***** Excerpt *****

“Multiple sclerosis is untreatable, and research into treatments of the disease is the graveyard of many promising careers.”
Or so I was told by a respected neurologist in 1993. I was not to be put off though, and soon afterwards joined a team in Cambridge researching a new treatment for MS.
We were working on an antibody that killed off lymphocytes – one of the white blood cells that fight off illness. We believe these cells are responsible for relapsing multiple sclerosis (MS), the most common form of the disease. People with relapsing MS experience attacks, often lasting weeks, of symptoms such as numbness, weakness, unsteadiness or difficulty with vision. Mostly, young adult women are affected.
Twenty-one years later, the drug we were investigating was licensed, approved by NICE and being given to people in UK and Europe, followed by the United States one year later. Today it’s known as alemtuzumab, and treats many thousands of people around the world. As well as alemtuzumab, a person newly diagnosed with relapsing MS could today be offered up to fourteen different treatments, ranging from injections, to infusions, tablets and even bone marrow transplantation.
We have come a long way, and 2017 has been a particularly exciting year. We had another new treatment emerge for relapsing MS called cladribine – the apogee of convenience. People need to take only a handful of tablets over two weeks in two consecutive years and then – hopefully – will not need any more. Astonishing.
The most exciting news of 2017 is that a drug called ocrelizumab was licensed for a rarer form of MS, called primary progressive. In this type of MS people do not experience attacks that come and go. Instead they feel their mobility, or balance, or vision, very slowly deteriorate, year by year. We are waiting to hear whether NICE judges ocrelizumab to be cost-effective for the NHS. If approved, it will be the first time people with progressive MS have medication available to them.

***** Data records *****

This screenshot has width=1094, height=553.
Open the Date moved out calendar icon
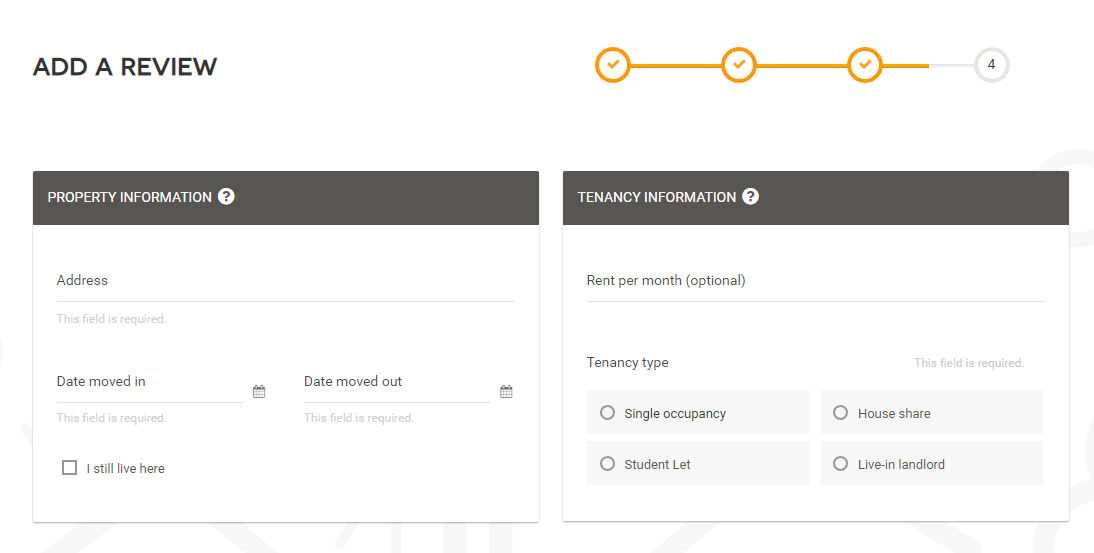pyautogui.click(x=506, y=392)
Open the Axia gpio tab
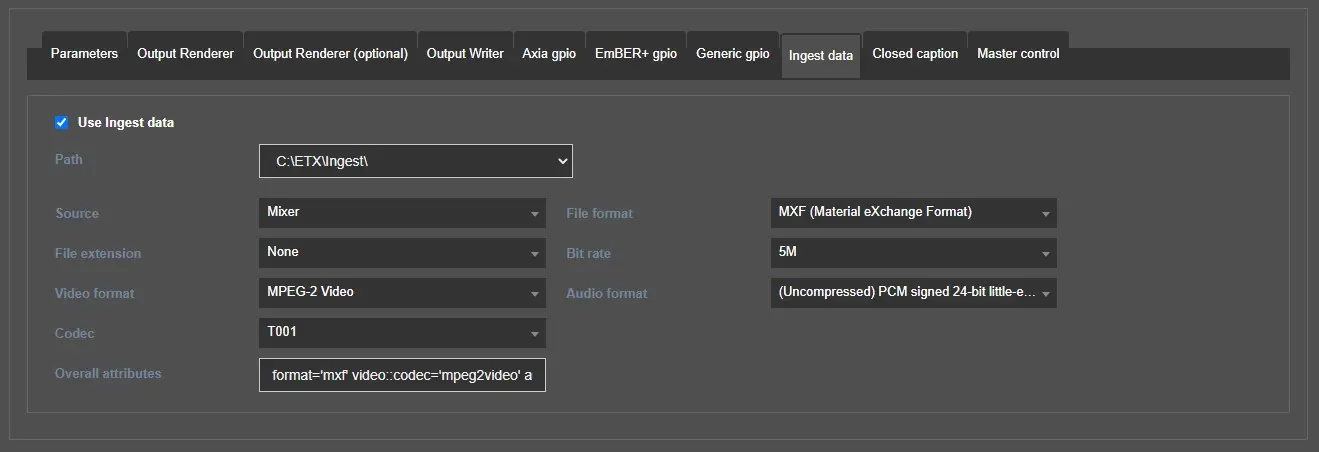1319x452 pixels. [x=549, y=54]
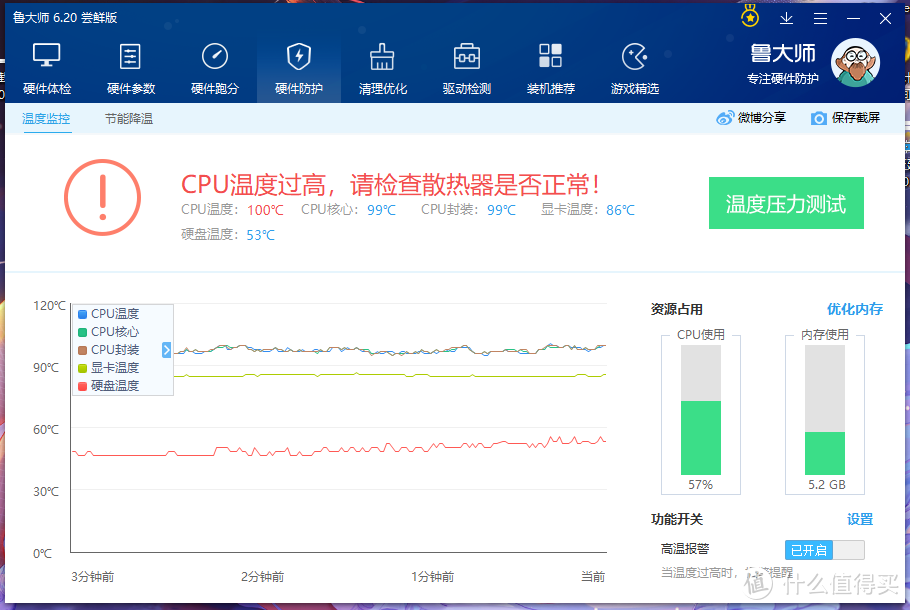The image size is (910, 610).
Task: Click the download arrow icon in title bar
Action: coord(787,18)
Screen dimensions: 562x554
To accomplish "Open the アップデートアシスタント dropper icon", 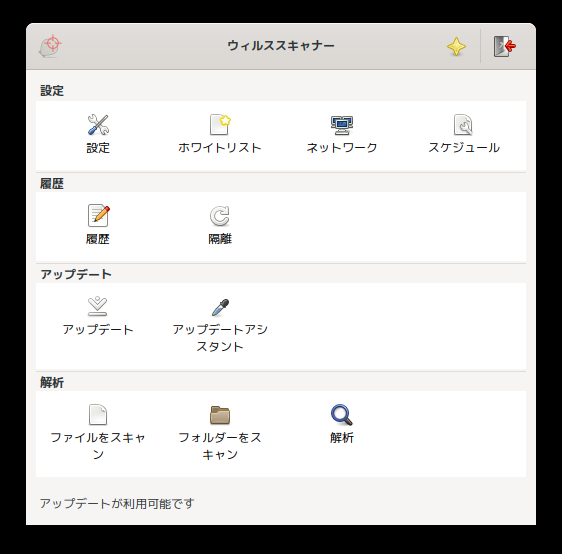I will [220, 307].
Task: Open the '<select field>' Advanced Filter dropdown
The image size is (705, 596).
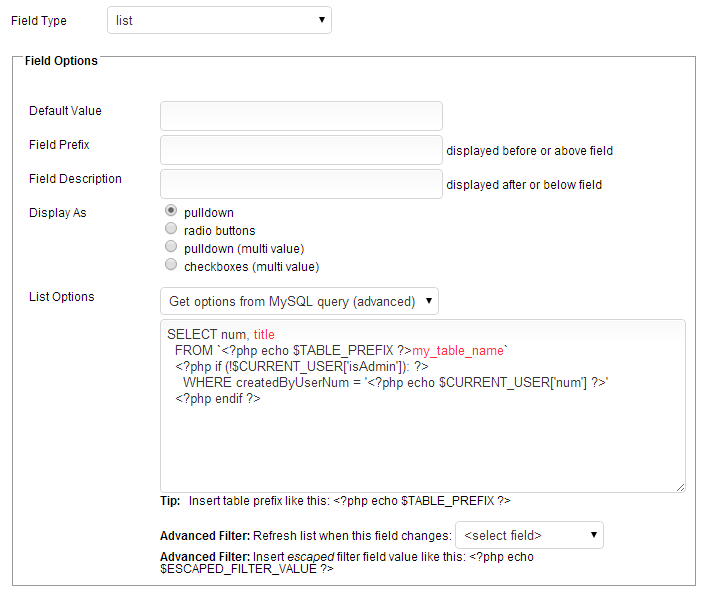Action: pos(529,536)
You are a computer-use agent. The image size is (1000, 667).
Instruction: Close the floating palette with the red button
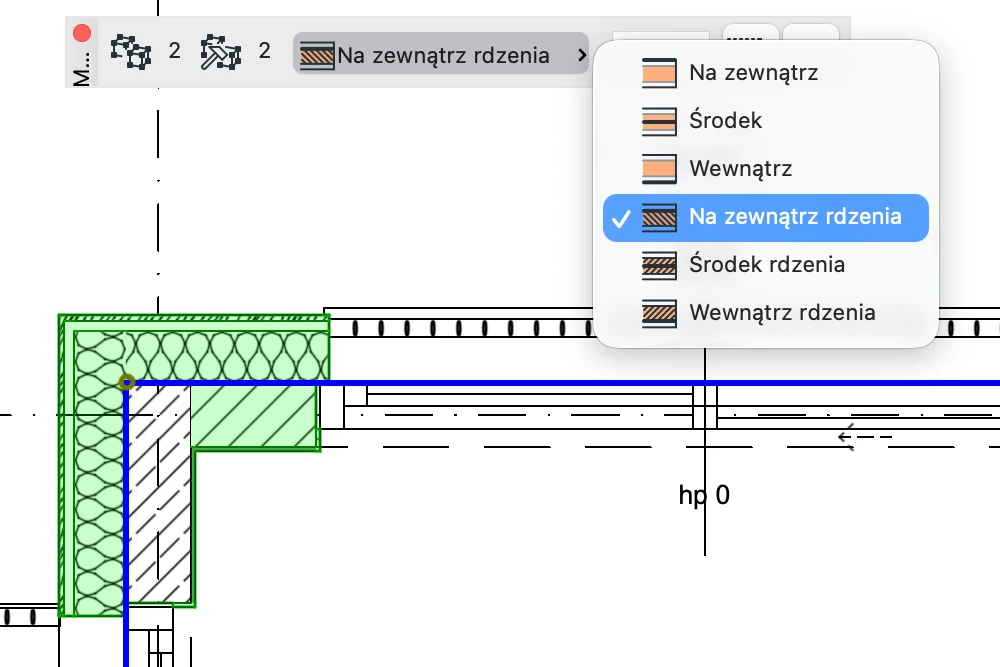coord(82,33)
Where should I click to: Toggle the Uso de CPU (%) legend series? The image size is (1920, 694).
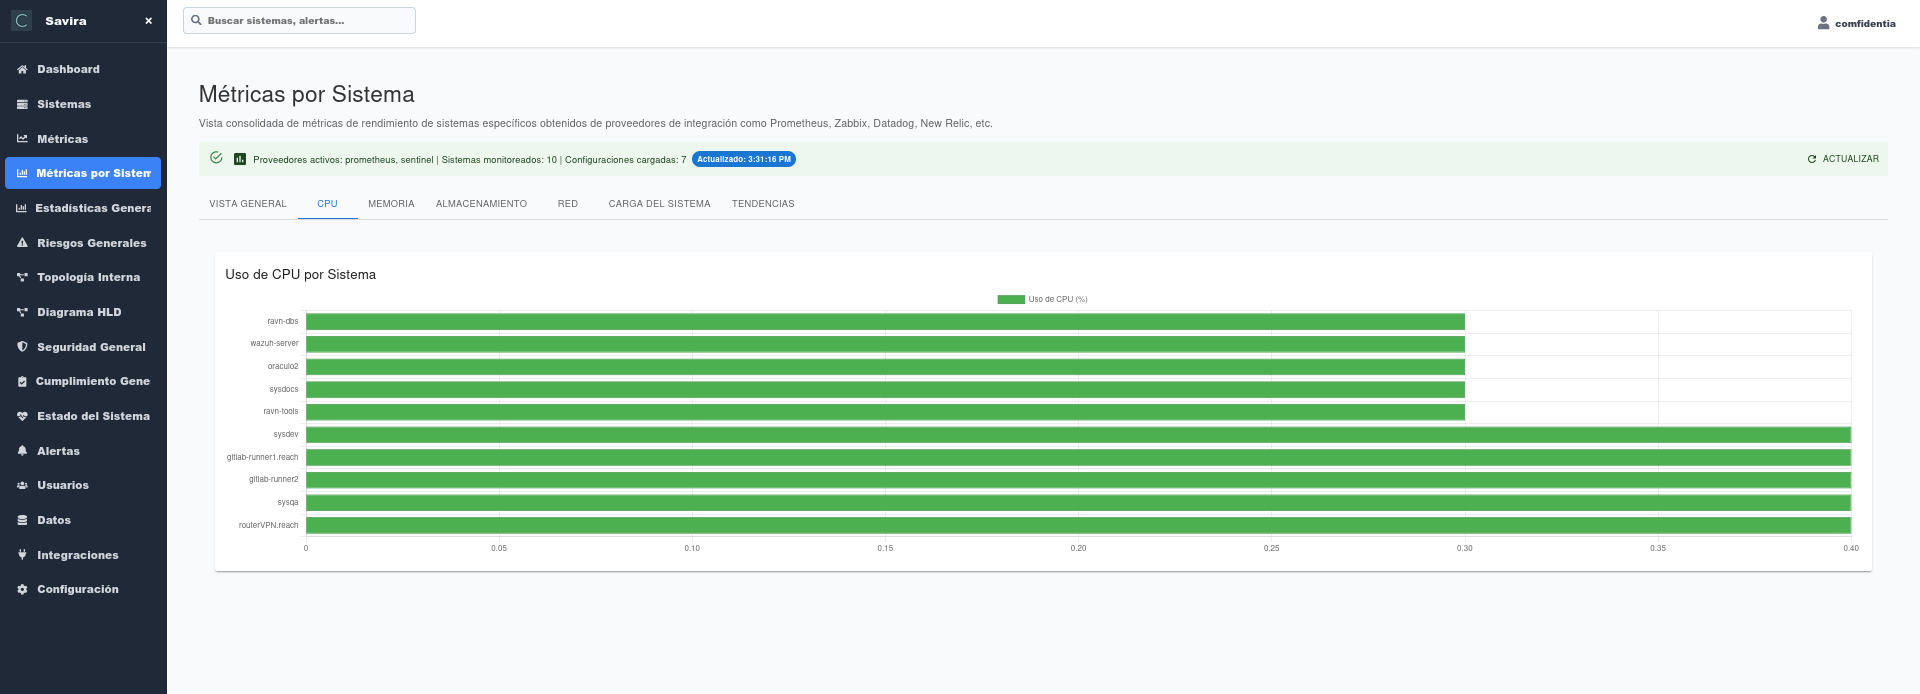(x=1042, y=299)
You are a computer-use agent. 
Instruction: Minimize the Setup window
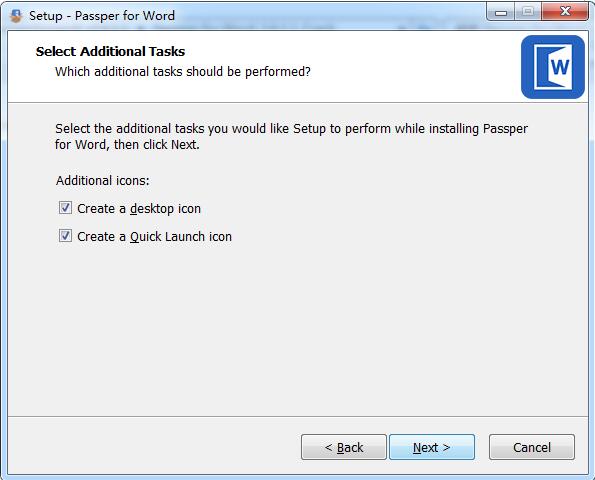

*****

*What you will do:*
1. Can you reproduce the passage of the MS treatment article exactly as it appears, starting at "We have come" and ending at "available to them."?
2. Could you take the MS treatment article further, writing on from its final paragraph?

*Response list:*
1.
We have come a long way, and 2017 has been a particularly exciting year. We had another new treatment emerge for relapsing MS called cladribine – the apogee of convenience. People need to take only a handful of tablets over two weeks in two consecutive years and then – hopefully – will not need any more. Astonishing.
The most exciting news of 2017 is that a drug called ocrelizumab was licensed for a rarer form of MS, called primary progressive. In this type of MS people do not experience attacks that come and go. Instead they feel their mobility, or balance, or vision, very slowly deteriorate, year by year. We are waiting to hear whether NICE judges ocrelizumab to be cost-effective for the NHS. If approved, it will be the first time people with progressive MS have medication available to them.

2.
For my research group, 2017 is a turning point. Like many researchers, we are now investing our energies into ways to repair damage done by the disease. We have known for a few years that stem cells in the brains of people with MS are potentially capable of rebuilding myelin, but for some reason they do not. Luckily a colleague, Robin Franklin, has worked out that we can wake these stem cells up by stimulating a particular receptor in the brain.
The really good news is that we can quickly test his theory because there is an approved skin cancer drug that acts on this receptor: bexarotene. We have started a small trial of bexarotene in fifty people with MS and, if successful, we can repurpose bexarotene as an MS brain-repair treatment.
The MS Society’s Christmas appeal hopes to fund not one but three trials in which licensed drugs are repurposed to promote brain repair or prevent brain damage in MS – this includes our trial of bexarotene. The tantalising prospect is that if just one of these drugs proves to be effective, it could become part of the standard treatment pathway much sooner than if we were starting from scratch. Meaning more effective treatments would be available for MS, faster.
There are 100,000 people living with MS in the UK. I can see a future where all of them can access effective medication, and are offered a package of drug treatments. Some of these might be treatments that target the immune system to prevent more attacks on the brain, and others will encourage resident stem cells to repair the damage that has already been done. This is quite a prospect for a disease that was declared untreatable twenty-four years ago.